During her show at London’s Alexandra Palace earlier this week, Lorde was joined by fellow New Zealander Marlon Williams for a duet sung entirely in Māori.
The pair performed her Solar Power track, “Stoned At The Nail Salon”, in the Indigenous language of New Zealand. Late last year, Lorde released a surprise EP composed of Māori versions of Solar Power songs, her first release in Te reo Māori.
Titled Te Ao Mārama, the EP saw the singer collaborate with Sir Tīmoti Kāretu, Dame Hinewehi Mohi, Hana Mereraiha, and Hēmi Kelly, and contained the Māori version of “Stoned at the Nail Salon” (‘Mata Kohore’).
With Solar Power being heavily focused on the environment, Lorde explained in a newsletter at the time that she felt it was appropriate to translate the album into te reo in acknowledgement of principles such as kaitiakitanga: “I’m not Māori, but all New Zealanders grow up with elements of this worldview,” she said.

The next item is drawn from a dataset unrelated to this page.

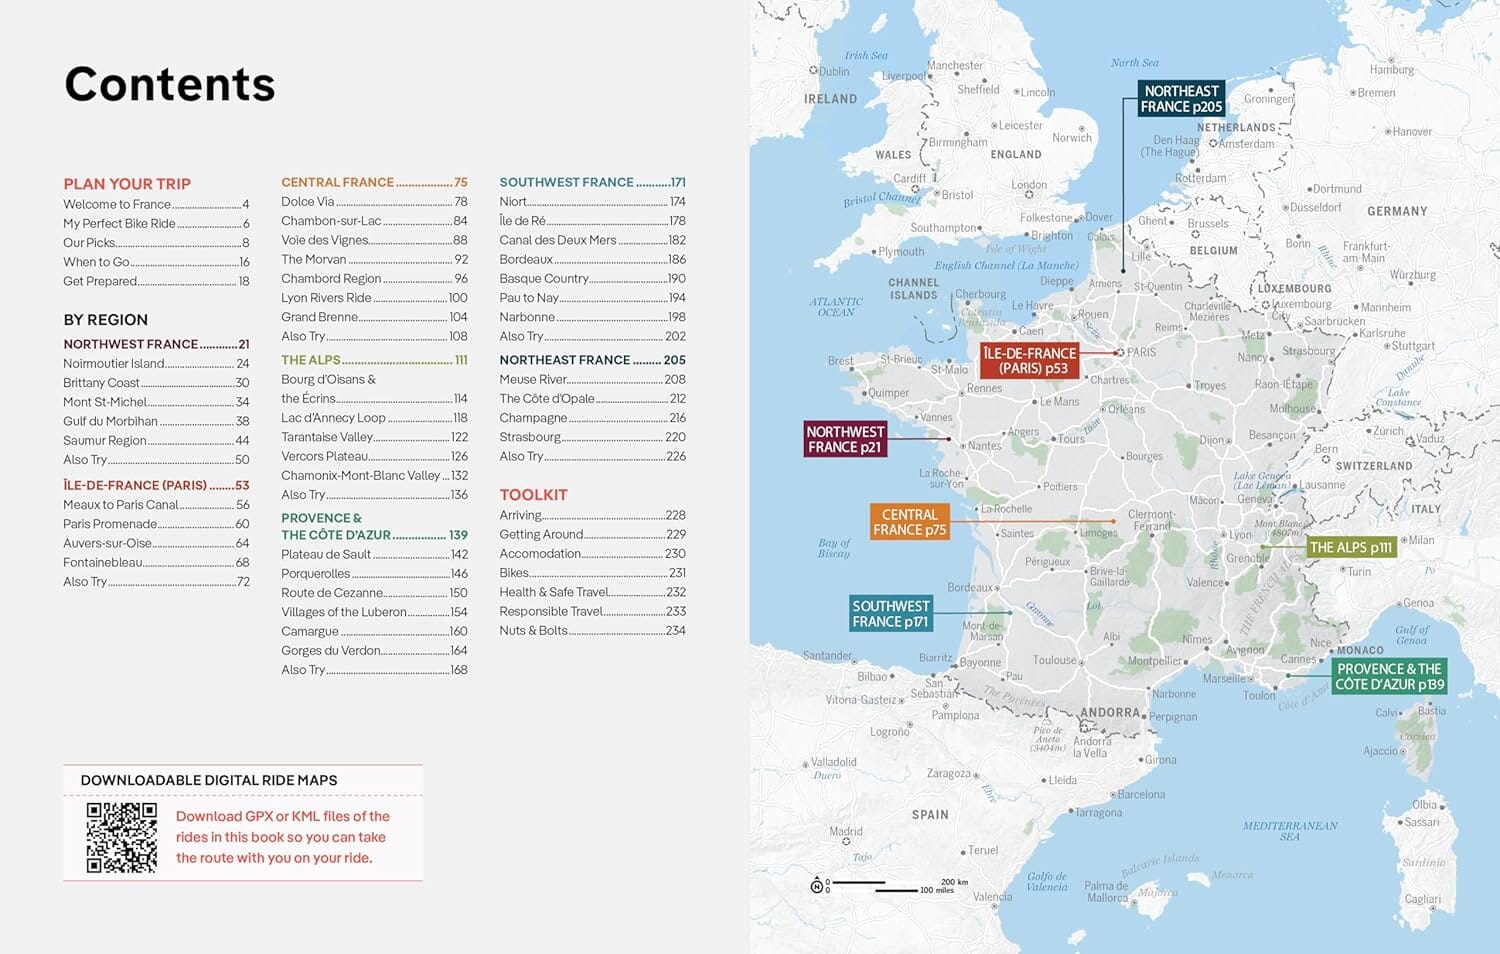Open the "Champagne" ride entry
Screen dimensions: 1500x954
[x=533, y=417]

“Many things revealed themselves slowly to me while I was making this album, but the main realisation by far was that much of my value system around caring for and listening to the natural world comes from traditional Māori principles. There’s a word for it in te reo: kaitiakitanga, meaning ‘guardianship or caregiving for the sky, sea and land’.”
It’s not the first time Lorde and Williams have performed together. In March 2021, Lorde joined her fellow Kiwi onstage at Auckland’s Hollywood Avondale for a surprise duet. The pair performed Bruce Springsteen’s “Tougher Than the Rest”, taken from his 1987 album Tunnel of Love.

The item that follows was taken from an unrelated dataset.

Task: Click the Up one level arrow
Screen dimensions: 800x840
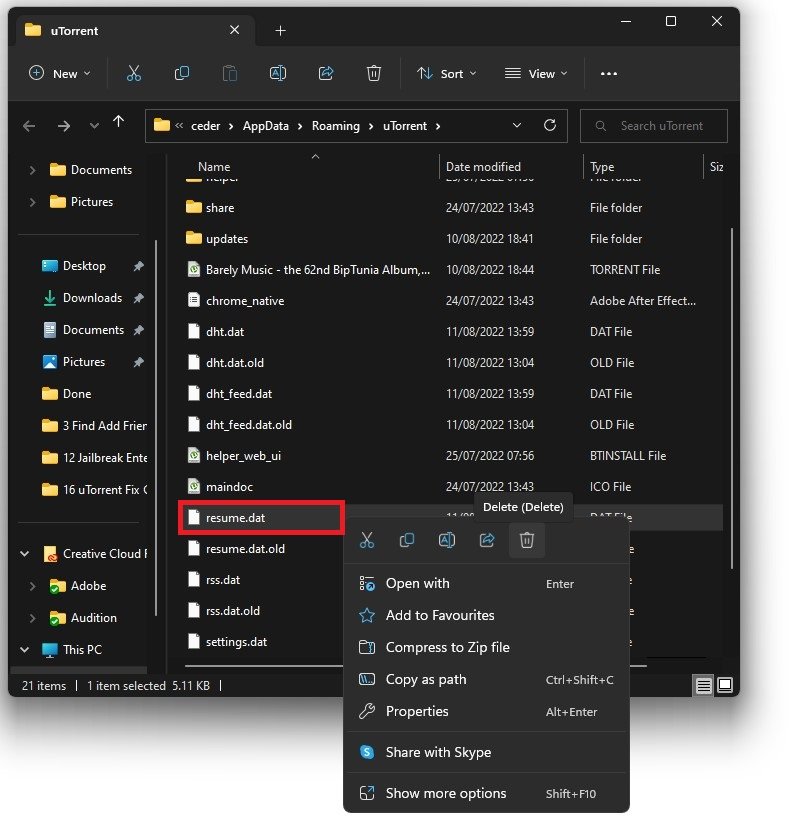Action: coord(119,123)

Williams, meanwhile, recently announced his new album, My Boy, with the album set for release on September 9th via Dead Oceans. Williams dropped a new song, “Thinking of Nina”, to coincide with the album news, accompanied by a music video directed by Sports Team.
In a press statement, Williams explained his new album draws from a handful of “male shapes”. “Growing up an only child, I had to outsource my brothers and build a world around me,” he said. “So while masculinity is a big theme, it’s really subsumed by broader explorations of vitality, and the social and cultural value placed on legacy.”